▶ _TASK REQUIREMENTS_: Copy nothing but the lines running from the one containing "О журнале (30, 292)" through the end of the listing below. Drop the pictures.

◇ ◇ ◇ ◇

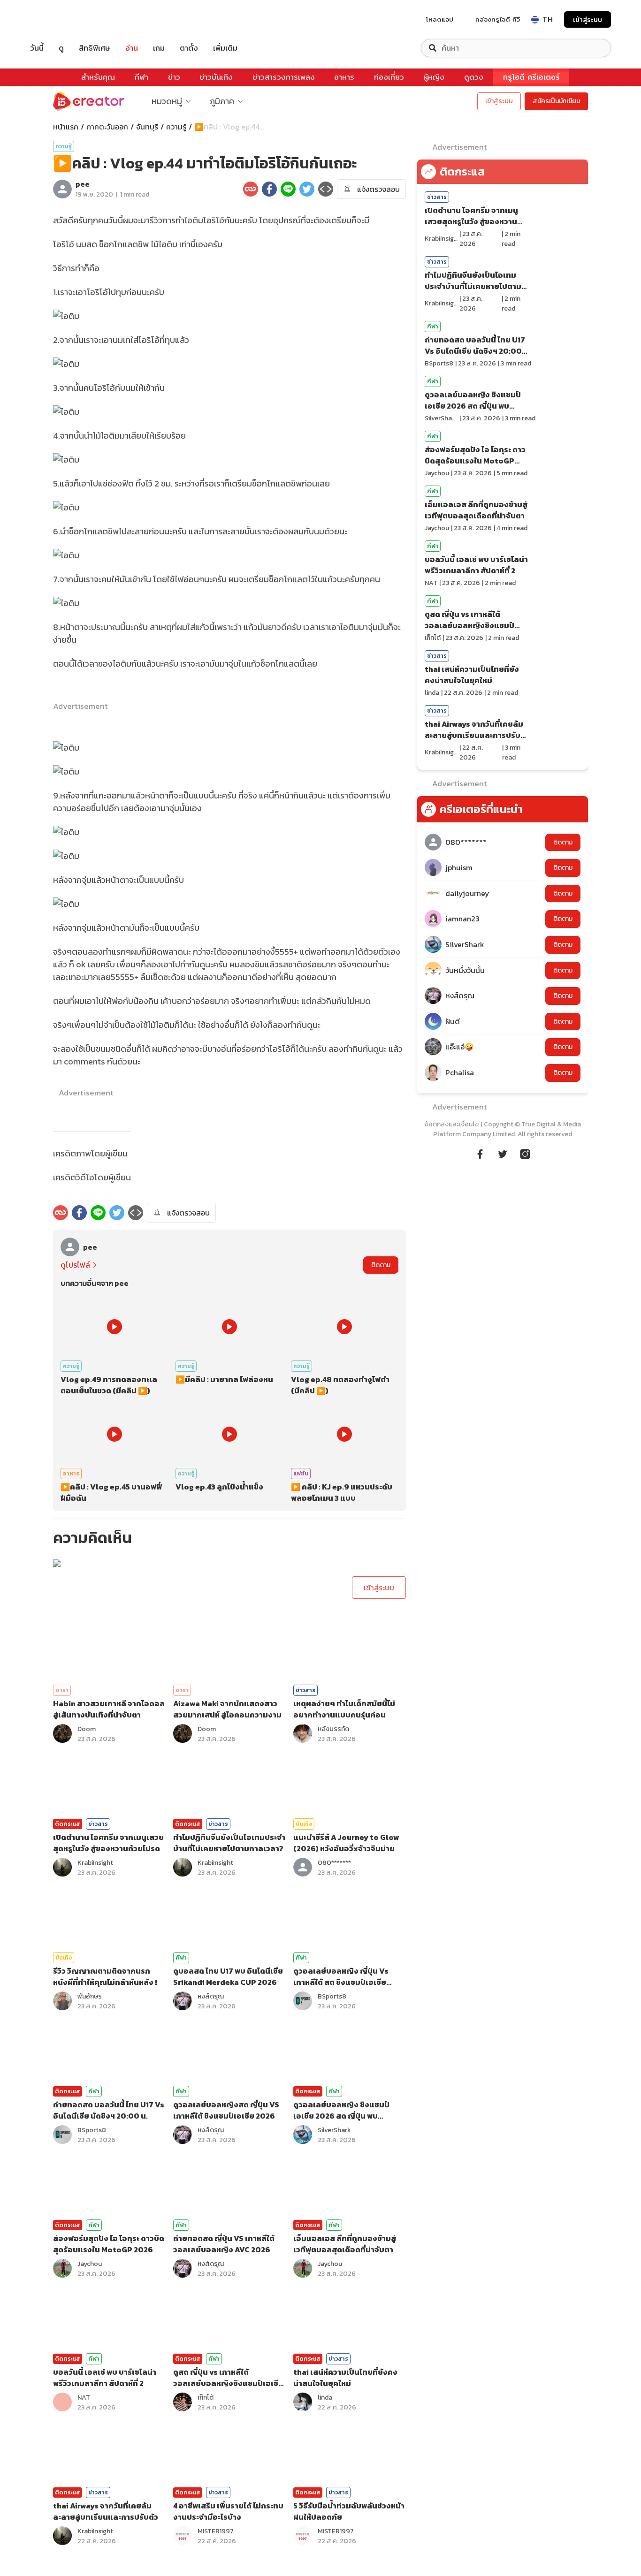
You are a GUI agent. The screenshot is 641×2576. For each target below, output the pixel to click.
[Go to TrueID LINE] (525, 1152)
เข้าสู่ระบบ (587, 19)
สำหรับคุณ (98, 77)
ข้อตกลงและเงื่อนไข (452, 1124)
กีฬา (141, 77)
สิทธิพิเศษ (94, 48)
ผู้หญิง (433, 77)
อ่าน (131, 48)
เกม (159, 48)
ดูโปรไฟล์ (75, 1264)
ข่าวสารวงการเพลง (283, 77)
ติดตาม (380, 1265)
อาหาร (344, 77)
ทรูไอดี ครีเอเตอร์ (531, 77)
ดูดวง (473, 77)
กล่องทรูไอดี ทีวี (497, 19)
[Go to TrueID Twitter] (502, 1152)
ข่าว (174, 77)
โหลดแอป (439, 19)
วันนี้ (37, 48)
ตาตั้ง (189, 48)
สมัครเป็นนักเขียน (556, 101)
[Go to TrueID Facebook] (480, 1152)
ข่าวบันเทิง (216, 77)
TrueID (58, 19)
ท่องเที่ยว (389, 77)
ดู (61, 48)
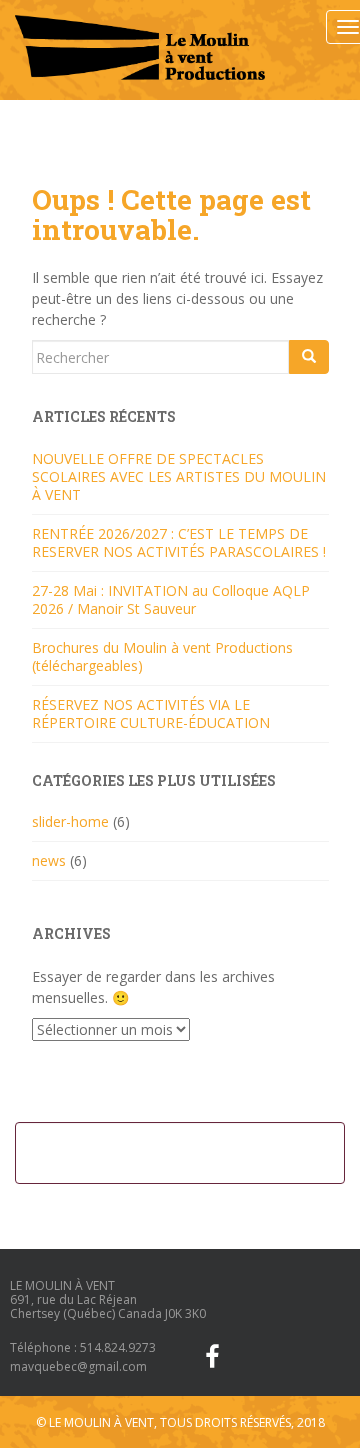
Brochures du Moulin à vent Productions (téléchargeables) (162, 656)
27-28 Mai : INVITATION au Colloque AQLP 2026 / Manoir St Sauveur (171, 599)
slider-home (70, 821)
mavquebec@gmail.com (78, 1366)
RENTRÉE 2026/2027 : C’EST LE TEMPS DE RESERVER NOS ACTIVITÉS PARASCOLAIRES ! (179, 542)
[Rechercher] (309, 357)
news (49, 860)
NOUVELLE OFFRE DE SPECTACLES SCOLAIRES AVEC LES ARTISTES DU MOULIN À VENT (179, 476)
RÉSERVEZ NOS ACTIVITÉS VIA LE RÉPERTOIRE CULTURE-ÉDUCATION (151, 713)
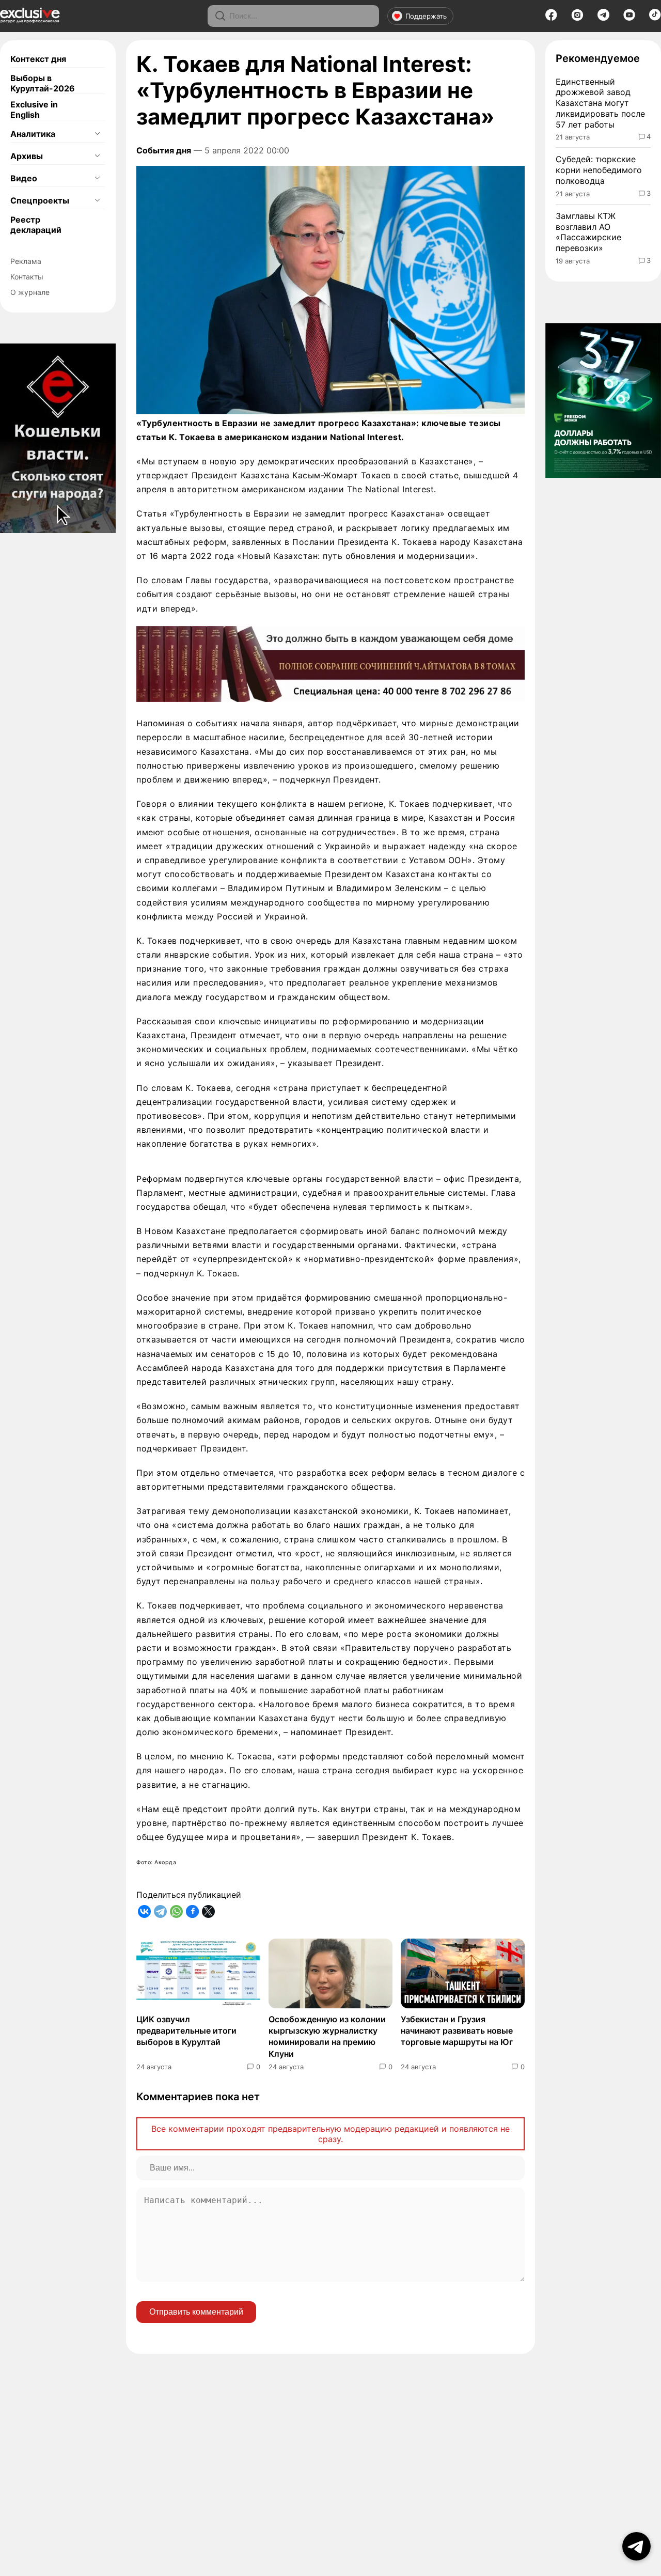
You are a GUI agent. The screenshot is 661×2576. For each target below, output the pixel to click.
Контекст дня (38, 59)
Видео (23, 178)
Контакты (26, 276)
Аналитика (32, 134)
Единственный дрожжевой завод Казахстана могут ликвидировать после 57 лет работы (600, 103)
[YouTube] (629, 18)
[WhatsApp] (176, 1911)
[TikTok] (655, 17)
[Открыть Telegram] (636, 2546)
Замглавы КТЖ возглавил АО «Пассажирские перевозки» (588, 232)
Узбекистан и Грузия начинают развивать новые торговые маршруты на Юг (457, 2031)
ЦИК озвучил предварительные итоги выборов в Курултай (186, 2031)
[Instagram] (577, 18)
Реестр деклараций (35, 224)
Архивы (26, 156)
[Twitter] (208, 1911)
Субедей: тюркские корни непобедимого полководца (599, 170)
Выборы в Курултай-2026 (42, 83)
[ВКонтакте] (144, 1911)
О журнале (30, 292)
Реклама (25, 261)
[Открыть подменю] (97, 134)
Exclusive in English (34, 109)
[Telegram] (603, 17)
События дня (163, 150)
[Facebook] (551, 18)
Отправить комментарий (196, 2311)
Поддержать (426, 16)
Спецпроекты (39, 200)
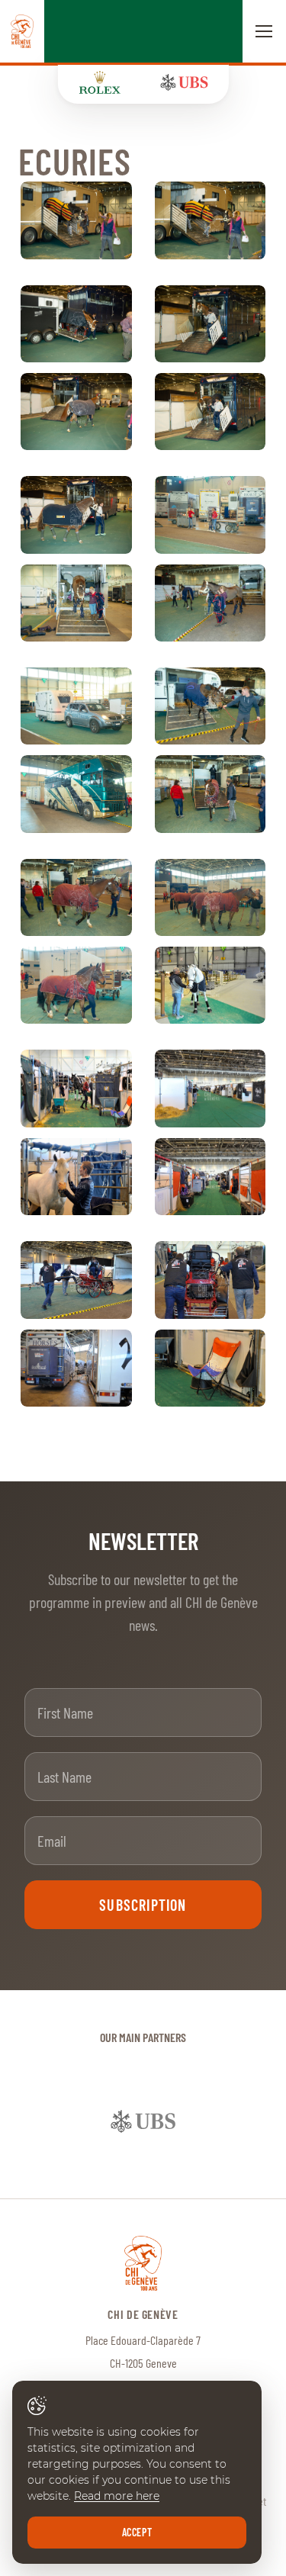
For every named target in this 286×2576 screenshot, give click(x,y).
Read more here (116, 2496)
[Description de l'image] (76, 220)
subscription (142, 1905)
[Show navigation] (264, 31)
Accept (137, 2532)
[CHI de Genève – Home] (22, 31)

◇ ◇ ◇ ◇

▶ _PROBLEM SOLUTION_:
О журнале (30, 292)
Реклама (25, 261)
[Открыть подменю] (97, 134)
Exclusive in English (34, 109)
[Telegram] (603, 17)
События дня (163, 150)
[Facebook] (551, 18)
Отправить комментарий (196, 2311)
Поддержать (426, 16)
Спецпроекты (39, 200)
For every named target in this 286×2576 screenshot, give click(x,y).
Read more here (116, 2496)
[Description de l'image] (76, 220)
subscription (142, 1905)
[Show navigation] (264, 31)
Accept (137, 2532)
[CHI de Genève – Home] (22, 31)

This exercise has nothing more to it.